**WHAT TO PRODUCE**
Present each non-blank line of the items below as a row in a Markdown table, with columns headed Row and Line.

**INPUT ROWS**
++++++

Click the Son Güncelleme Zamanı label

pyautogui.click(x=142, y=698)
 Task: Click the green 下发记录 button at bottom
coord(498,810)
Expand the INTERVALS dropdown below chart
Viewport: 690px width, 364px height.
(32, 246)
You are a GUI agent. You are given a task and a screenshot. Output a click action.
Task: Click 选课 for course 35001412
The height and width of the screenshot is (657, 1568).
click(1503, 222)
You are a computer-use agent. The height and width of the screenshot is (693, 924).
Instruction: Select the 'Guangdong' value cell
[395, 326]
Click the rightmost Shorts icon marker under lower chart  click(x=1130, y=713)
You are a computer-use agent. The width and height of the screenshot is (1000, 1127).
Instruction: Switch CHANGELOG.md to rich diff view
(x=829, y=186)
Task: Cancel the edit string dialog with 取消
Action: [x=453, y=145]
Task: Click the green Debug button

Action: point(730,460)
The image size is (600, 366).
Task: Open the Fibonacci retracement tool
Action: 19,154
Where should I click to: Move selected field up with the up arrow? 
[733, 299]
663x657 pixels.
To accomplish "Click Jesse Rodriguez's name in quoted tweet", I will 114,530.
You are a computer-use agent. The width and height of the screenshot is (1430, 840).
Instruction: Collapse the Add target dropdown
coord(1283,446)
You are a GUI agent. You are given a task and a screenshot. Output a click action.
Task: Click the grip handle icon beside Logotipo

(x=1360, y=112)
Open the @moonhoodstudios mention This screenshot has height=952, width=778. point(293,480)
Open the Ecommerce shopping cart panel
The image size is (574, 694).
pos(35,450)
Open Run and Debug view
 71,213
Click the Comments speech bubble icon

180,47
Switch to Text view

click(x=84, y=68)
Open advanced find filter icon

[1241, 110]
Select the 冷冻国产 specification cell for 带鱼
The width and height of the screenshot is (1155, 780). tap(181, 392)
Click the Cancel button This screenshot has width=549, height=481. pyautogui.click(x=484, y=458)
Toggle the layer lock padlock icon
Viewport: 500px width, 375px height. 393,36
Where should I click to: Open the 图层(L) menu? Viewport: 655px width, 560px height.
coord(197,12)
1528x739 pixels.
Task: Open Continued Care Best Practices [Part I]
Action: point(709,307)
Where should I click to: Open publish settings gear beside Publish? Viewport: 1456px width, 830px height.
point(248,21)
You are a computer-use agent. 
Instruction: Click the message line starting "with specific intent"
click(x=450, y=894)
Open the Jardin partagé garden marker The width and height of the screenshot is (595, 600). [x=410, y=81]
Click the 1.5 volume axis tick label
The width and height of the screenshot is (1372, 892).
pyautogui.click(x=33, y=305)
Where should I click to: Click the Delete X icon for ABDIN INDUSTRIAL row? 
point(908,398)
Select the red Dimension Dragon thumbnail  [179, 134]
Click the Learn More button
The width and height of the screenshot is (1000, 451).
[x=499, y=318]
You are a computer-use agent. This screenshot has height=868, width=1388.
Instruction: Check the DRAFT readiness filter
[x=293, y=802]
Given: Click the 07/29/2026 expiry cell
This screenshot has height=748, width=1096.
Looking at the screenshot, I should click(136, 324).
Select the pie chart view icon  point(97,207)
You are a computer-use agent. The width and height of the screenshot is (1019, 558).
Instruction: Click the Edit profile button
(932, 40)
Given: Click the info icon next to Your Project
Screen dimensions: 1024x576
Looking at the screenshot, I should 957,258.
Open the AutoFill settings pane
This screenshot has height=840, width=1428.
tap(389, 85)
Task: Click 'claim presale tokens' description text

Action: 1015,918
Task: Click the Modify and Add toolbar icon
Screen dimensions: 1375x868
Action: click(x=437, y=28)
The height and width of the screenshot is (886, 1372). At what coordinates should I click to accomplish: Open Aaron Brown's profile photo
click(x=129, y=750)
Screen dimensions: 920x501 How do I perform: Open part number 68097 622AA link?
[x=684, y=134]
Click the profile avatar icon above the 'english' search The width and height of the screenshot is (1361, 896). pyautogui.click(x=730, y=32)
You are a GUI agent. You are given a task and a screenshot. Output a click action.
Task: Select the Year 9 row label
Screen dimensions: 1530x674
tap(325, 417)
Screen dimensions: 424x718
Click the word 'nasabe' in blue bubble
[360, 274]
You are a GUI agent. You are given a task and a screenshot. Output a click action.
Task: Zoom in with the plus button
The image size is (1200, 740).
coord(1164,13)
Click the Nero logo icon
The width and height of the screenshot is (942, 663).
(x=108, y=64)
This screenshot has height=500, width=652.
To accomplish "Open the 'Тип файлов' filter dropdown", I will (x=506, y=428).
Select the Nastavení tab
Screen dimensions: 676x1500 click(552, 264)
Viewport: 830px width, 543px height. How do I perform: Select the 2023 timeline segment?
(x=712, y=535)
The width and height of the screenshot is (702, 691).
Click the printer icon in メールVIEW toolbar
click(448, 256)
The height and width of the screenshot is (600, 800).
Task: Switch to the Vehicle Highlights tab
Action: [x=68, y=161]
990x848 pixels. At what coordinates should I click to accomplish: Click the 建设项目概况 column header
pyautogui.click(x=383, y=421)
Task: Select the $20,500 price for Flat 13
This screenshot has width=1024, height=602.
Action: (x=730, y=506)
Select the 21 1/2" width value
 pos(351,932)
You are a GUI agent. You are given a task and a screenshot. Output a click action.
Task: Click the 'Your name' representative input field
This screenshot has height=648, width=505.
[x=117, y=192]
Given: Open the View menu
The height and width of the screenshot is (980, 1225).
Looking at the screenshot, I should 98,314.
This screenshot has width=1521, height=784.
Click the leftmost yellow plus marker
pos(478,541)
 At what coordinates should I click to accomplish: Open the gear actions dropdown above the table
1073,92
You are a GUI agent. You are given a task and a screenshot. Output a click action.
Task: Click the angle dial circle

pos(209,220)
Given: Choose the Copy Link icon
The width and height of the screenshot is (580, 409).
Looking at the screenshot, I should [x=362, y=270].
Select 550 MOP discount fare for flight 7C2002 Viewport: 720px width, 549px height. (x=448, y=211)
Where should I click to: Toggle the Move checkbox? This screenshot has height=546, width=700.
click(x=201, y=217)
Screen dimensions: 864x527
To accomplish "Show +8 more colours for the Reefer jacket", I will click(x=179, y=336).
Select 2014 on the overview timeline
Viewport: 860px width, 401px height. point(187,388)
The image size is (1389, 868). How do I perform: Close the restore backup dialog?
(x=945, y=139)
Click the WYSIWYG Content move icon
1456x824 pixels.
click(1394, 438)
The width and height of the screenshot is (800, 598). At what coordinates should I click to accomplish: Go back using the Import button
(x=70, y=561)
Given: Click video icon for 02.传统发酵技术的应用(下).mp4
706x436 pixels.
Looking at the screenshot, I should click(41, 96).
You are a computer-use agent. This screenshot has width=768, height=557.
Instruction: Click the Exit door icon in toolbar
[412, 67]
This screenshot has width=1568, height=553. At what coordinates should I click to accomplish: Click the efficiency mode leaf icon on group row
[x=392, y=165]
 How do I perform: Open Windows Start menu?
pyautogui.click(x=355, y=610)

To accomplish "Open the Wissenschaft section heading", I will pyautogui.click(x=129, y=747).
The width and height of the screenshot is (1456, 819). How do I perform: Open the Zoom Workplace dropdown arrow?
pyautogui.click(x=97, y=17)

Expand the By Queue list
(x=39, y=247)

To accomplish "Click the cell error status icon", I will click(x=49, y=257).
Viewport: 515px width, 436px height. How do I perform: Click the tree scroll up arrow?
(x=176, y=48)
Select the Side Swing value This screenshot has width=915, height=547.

++++++

**ANSWER TO THIS PROBLEM**
| Row | Line |
|---|---|
| 1 | Click the Son Güncelleme Zamanı label |
| 2 | pyautogui.click(x=142, y=698) |
| 3 |  Task: Click the green 下发记录 button at bottom |
| 4 | coord(498,810) |
| 5 | Expand the INTERVALS dropdown below chart |
| 6 | Viewport: 690px width, 364px height. |
| 7 | (32, 246) |
| 8 | You are a GUI agent. You are given a task and a screenshot. Output a click action. |
| 9 | Task: Click 选课 for course 35001412 |
| 10 | The height and width of the screenshot is (657, 1568). |
| 11 | click(1503, 222) |
| 12 | You are a computer-use agent. The height and width of the screenshot is (693, 924). |
| 13 | Instruction: Select the 'Guangdong' value cell |
| 14 | [395, 326] |
| 15 | Click the rightmost Shorts icon marker under lower chart  click(x=1130, y=713) |
| 16 | You are a computer-use agent. The width and height of the screenshot is (1000, 1127). |
| 17 | Instruction: Switch CHANGELOG.md to rich diff view |
| 18 | (x=829, y=186) |
| 19 | Task: Cancel the edit string dialog with 取消 |
| 20 | Action: [x=453, y=145] |
| 21 | Task: Click the green Debug button |
| 22 | Action: point(730,460) |
| 23 | The image size is (600, 366). |
| 24 | Task: Open the Fibonacci retracement tool |
| 25 | Action: 19,154 |
| 26 | Where should I click to: Move selected field up with the up arrow?  |
| 27 | [733, 299] |
| 28 | 663x657 pixels. |
| 29 | To accomplish "Click Jesse Rodriguez's name in quoted tweet", I will 114,530. |
| 30 | You are a computer-use agent. The width and height of the screenshot is (1430, 840). |
| 31 | Instruction: Collapse the Add target dropdown |
| 32 | coord(1283,446) |
| 33 | You are a GUI agent. You are given a task and a screenshot. Output a click action. |
| 34 | Task: Click the grip handle icon beside Logotipo |
| 35 | (x=1360, y=112) |
| 36 | Open the @moonhoodstudios mention This screenshot has height=952, width=778. point(293,480) |
| 37 | Open the Ecommerce shopping cart panel |
| 38 | The image size is (574, 694). |
| 39 | pos(35,450) |
| 40 | Open Run and Debug view |
| 41 |  71,213 |
| 42 | Click the Comments speech bubble icon |
| 43 | 180,47 |
| 44 | Switch to Text view |
| 45 | click(x=84, y=68) |
| 46 | Open advanced find filter icon |
| 47 | [1241, 110] |
| 48 | Select the 冷冻国产 specification cell for 带鱼 |
| 49 | The width and height of the screenshot is (1155, 780). tap(181, 392) |
| 50 | Click the Cancel button This screenshot has width=549, height=481. pyautogui.click(x=484, y=458) |
| 51 | Toggle the layer lock padlock icon |
| 52 | Viewport: 500px width, 375px height. 393,36 |
| 53 | Where should I click to: Open the 图层(L) menu? Viewport: 655px width, 560px height. |
| 54 | coord(197,12) |
| 55 | 1528x739 pixels. |
| 56 | Task: Open Continued Care Best Practices [Part I] |
| 57 | Action: point(709,307) |
| 58 | Where should I click to: Open publish settings gear beside Publish? Viewport: 1456px width, 830px height. |
| 59 | point(248,21) |
| 60 | You are a computer-use agent.  |
| 61 | Instruction: Click the message line starting "with specific intent" |
| 62 | click(x=450, y=894) |
| 63 | Open the Jardin partagé garden marker The width and height of the screenshot is (595, 600). [x=410, y=81] |
| 64 | Click the 1.5 volume axis tick label |
| 65 | The width and height of the screenshot is (1372, 892). |
| 66 | pyautogui.click(x=33, y=305) |
| 67 | Where should I click to: Click the Delete X icon for ABDIN INDUSTRIAL row?  |
| 68 | point(908,398) |
| 69 | Select the red Dimension Dragon thumbnail  [179, 134] |
| 70 | Click the Learn More button |
| 71 | The width and height of the screenshot is (1000, 451). |
| 72 | [x=499, y=318] |
| 73 | You are a computer-use agent. This screenshot has height=868, width=1388. |
| 74 | Instruction: Check the DRAFT readiness filter |
| 75 | [x=293, y=802] |
| 76 | Given: Click the 07/29/2026 expiry cell |
| 77 | This screenshot has height=748, width=1096. |
| 78 | Looking at the screenshot, I should click(136, 324). |
| 79 | Select the pie chart view icon  point(97,207) |
| 80 | You are a computer-use agent. The width and height of the screenshot is (1019, 558). |
| 81 | Instruction: Click the Edit profile button |
| 82 | (932, 40) |
| 83 | Given: Click the info icon next to Your Project |
| 84 | Screen dimensions: 1024x576 |
| 85 | Looking at the screenshot, I should 957,258. |
| 86 | Open the AutoFill settings pane |
| 87 | This screenshot has height=840, width=1428. |
| 88 | tap(389, 85) |
| 89 | Task: Click 'claim presale tokens' description text |
| 90 | Action: 1015,918 |
| 91 | Task: Click the Modify and Add toolbar icon |
| 92 | Screen dimensions: 1375x868 |
| 93 | Action: click(x=437, y=28) |
| 94 | The height and width of the screenshot is (886, 1372). At what coordinates should I click to accomplish: Open Aaron Brown's profile photo |
| 95 | click(x=129, y=750) |
| 96 | Screen dimensions: 920x501 How do I perform: Open part number 68097 622AA link? |
| 97 | [x=684, y=134] |
| 98 | Click the profile avatar icon above the 'english' search The width and height of the screenshot is (1361, 896). pyautogui.click(x=730, y=32) |
| 99 | You are a GUI agent. You are given a task and a screenshot. Output a click action. |
| 100 | Task: Select the Year 9 row label |
| 101 | Screen dimensions: 1530x674 |
| 102 | tap(325, 417) |
| 103 | Screen dimensions: 424x718 |
| 104 | Click the word 'nasabe' in blue bubble |
| 105 | [360, 274] |
| 106 | You are a GUI agent. You are given a task and a screenshot. Output a click action. |
| 107 | Task: Zoom in with the plus button |
| 108 | The image size is (1200, 740). |
| 109 | coord(1164,13) |
| 110 | Click the Nero logo icon |
| 111 | The width and height of the screenshot is (942, 663). |
| 112 | (x=108, y=64) |
| 113 | This screenshot has height=500, width=652. |
| 114 | To accomplish "Open the 'Тип файлов' filter dropdown", I will (x=506, y=428). |
| 115 | Select the Nastavení tab |
| 116 | Screen dimensions: 676x1500 click(552, 264) |
| 117 | Viewport: 830px width, 543px height. How do I perform: Select the 2023 timeline segment? |
| 118 | (x=712, y=535) |
| 119 | The width and height of the screenshot is (702, 691). |
| 120 | Click the printer icon in メールVIEW toolbar |
| 121 | click(448, 256) |
| 122 | The height and width of the screenshot is (600, 800). |
| 123 | Task: Switch to the Vehicle Highlights tab |
| 124 | Action: [x=68, y=161] |
| 125 | 990x848 pixels. At what coordinates should I click to accomplish: Click the 建设项目概况 column header |
| 126 | pyautogui.click(x=383, y=421) |
| 127 | Task: Select the $20,500 price for Flat 13 |
| 128 | This screenshot has width=1024, height=602. |
| 129 | Action: (x=730, y=506) |
| 130 | Select the 21 1/2" width value |
| 131 |  pos(351,932) |
| 132 | You are a GUI agent. You are given a task and a screenshot. Output a click action. |
| 133 | Task: Click the 'Your name' representative input field |
| 134 | This screenshot has height=648, width=505. |
| 135 | [x=117, y=192] |
| 136 | Given: Open the View menu |
| 137 | The height and width of the screenshot is (980, 1225). |
| 138 | Looking at the screenshot, I should 98,314. |
| 139 | This screenshot has width=1521, height=784. |
| 140 | Click the leftmost yellow plus marker |
| 141 | pos(478,541) |
| 142 |  At what coordinates should I click to accomplish: Open the gear actions dropdown above the table |
| 143 | 1073,92 |
| 144 | You are a GUI agent. You are given a task and a screenshot. Output a click action. |
| 145 | Task: Click the angle dial circle |
| 146 | pos(209,220) |
| 147 | Given: Choose the Copy Link icon |
| 148 | The width and height of the screenshot is (580, 409). |
| 149 | Looking at the screenshot, I should [x=362, y=270]. |
| 150 | Select 550 MOP discount fare for flight 7C2002 Viewport: 720px width, 549px height. (x=448, y=211) |
| 151 | Where should I click to: Toggle the Move checkbox? This screenshot has height=546, width=700. |
| 152 | click(x=201, y=217) |
| 153 | Screen dimensions: 864x527 |
| 154 | To accomplish "Show +8 more colours for the Reefer jacket", I will click(x=179, y=336). |
| 155 | Select 2014 on the overview timeline |
| 156 | Viewport: 860px width, 401px height. point(187,388) |
| 157 | The image size is (1389, 868). How do I perform: Close the restore backup dialog? |
| 158 | (x=945, y=139) |
| 159 | Click the WYSIWYG Content move icon |
| 160 | 1456x824 pixels. |
| 161 | click(1394, 438) |
| 162 | The width and height of the screenshot is (800, 598). At what coordinates should I click to accomplish: Go back using the Import button |
| 163 | (x=70, y=561) |
| 164 | Given: Click video icon for 02.传统发酵技术的应用(下).mp4 |
| 165 | 706x436 pixels. |
| 166 | Looking at the screenshot, I should click(41, 96). |
| 167 | You are a computer-use agent. This screenshot has width=768, height=557. |
| 168 | Instruction: Click the Exit door icon in toolbar |
| 169 | [412, 67] |
| 170 | This screenshot has width=1568, height=553. At what coordinates should I click to accomplish: Click the efficiency mode leaf icon on group row |
| 171 | [x=392, y=165] |
| 172 |  How do I perform: Open Windows Start menu? |
| 173 | pyautogui.click(x=355, y=610) |
| 174 | To accomplish "Open the Wissenschaft section heading", I will pyautogui.click(x=129, y=747). |
| 175 | The width and height of the screenshot is (1456, 819). How do I perform: Open the Zoom Workplace dropdown arrow? |
| 176 | pyautogui.click(x=97, y=17) |
| 177 | Expand the By Queue list |
| 178 | (x=39, y=247) |
| 179 | To accomplish "Click the cell error status icon", I will click(x=49, y=257). |
| 180 | Viewport: 515px width, 436px height. How do I perform: Click the tree scroll up arrow? |
| 181 | (x=176, y=48) |
| 182 | Select the Side Swing value This screenshot has width=915, height=547. |